- _Your goal_
Reproduce the lines from the beginning through the line containing "point(161,923)", switching "click action" to "tap action" and changing nothing else. Omit the pictures from the answer.

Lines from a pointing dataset
-- Begin --
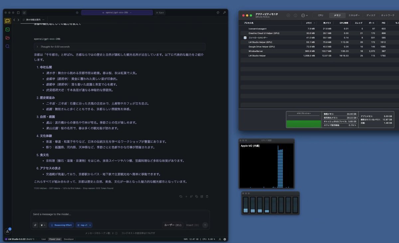Screen dimensions: 399x243
Task: Open the openai/gpt-oss-20b model selector dropdown
Action: [117, 13]
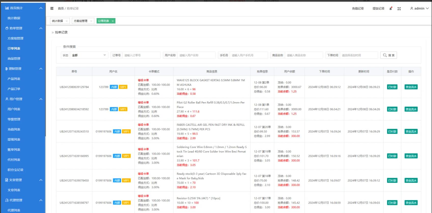This screenshot has width=432, height=213.
Task: Open the 状态 dropdown showing 全部
Action: tap(89, 55)
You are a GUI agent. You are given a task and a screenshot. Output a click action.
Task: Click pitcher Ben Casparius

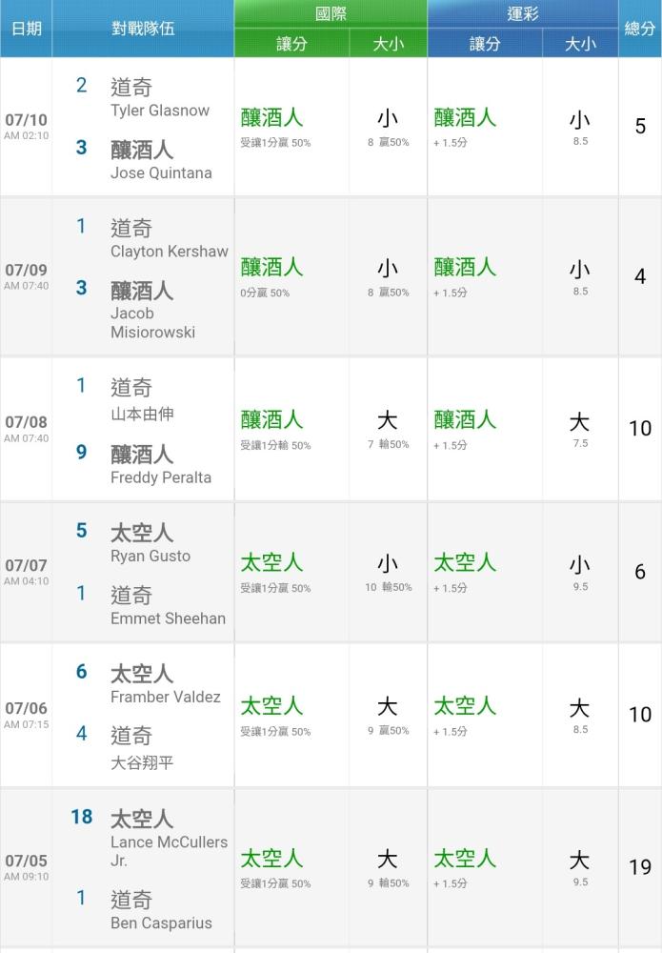point(161,923)
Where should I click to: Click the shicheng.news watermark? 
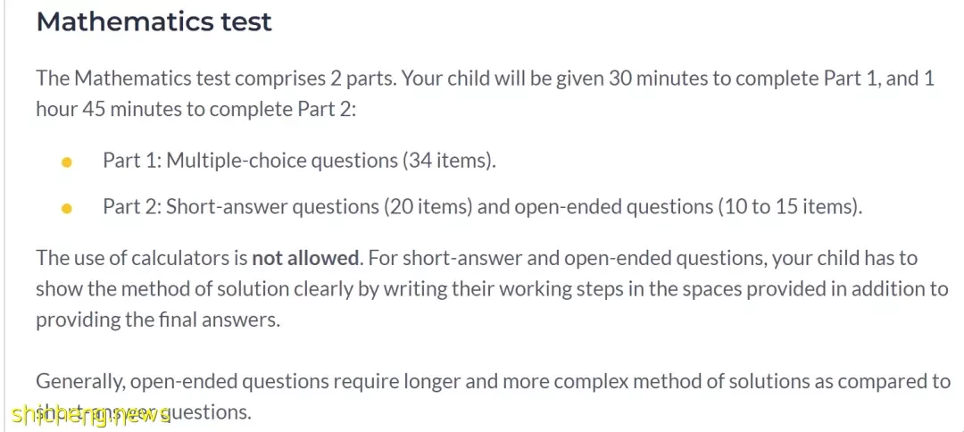click(x=90, y=415)
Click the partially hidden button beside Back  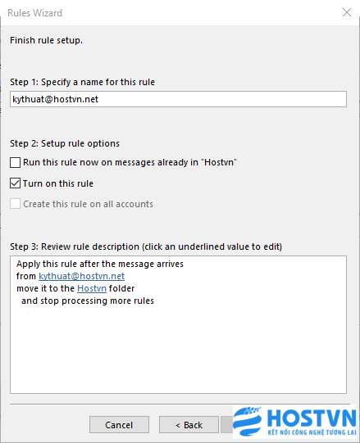[x=226, y=425]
-- End --
- _Response to the task_
Screen dimensions: 399x243
Task: Open the openai/gpt-oss-20b model selector dropdown
Action: [117, 13]
This screenshot has width=432, height=213.
Task: Open the 状态 dropdown showing 全部
Action: tap(89, 55)
You are a GUI agent. You are given a task and a screenshot. Output a tap action.
Task: Click pitcher Ben Casparius

point(161,923)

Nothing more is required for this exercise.